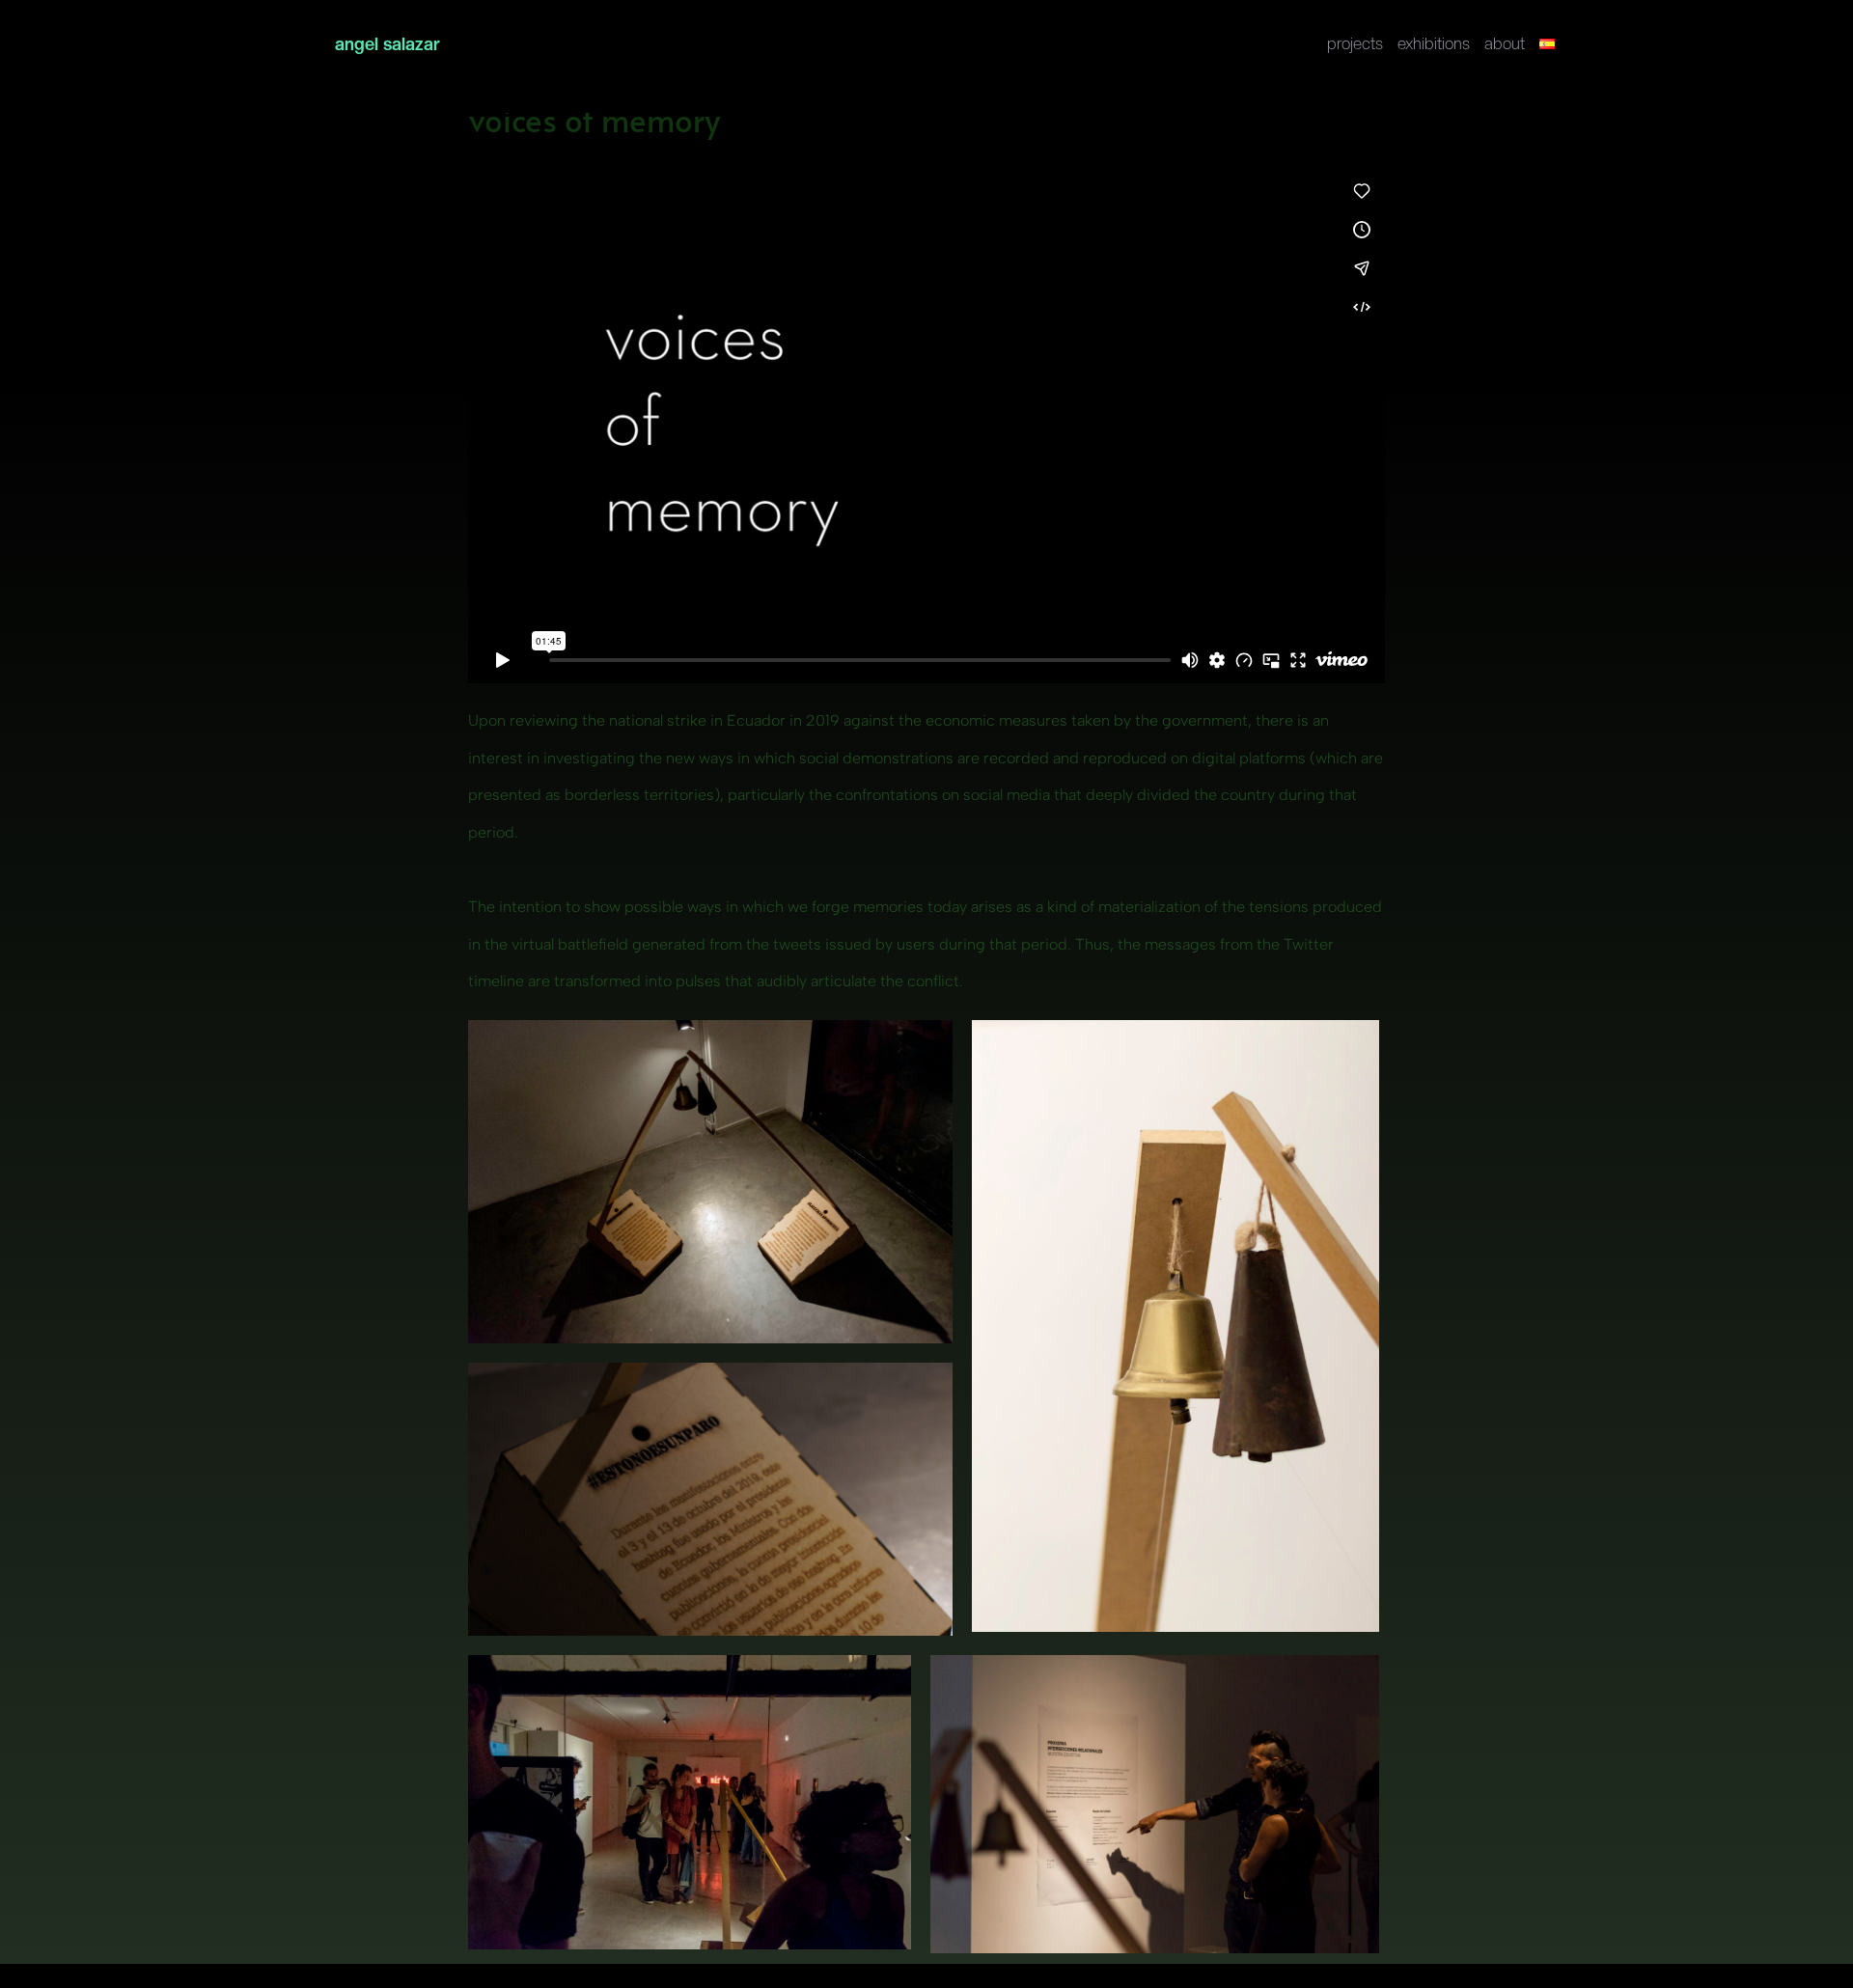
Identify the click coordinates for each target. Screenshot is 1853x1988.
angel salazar (387, 44)
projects (1355, 46)
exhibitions (1433, 46)
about (1504, 46)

**PROBLEM DESCRIPTION:** Skipping all images, output the listing exactly.

**ANSWER TO THIS PROBLEM:**
Identify the click coordinates for each target. Screenshot is 1853x1988.
angel salazar (387, 44)
projects (1355, 46)
exhibitions (1433, 46)
about (1504, 46)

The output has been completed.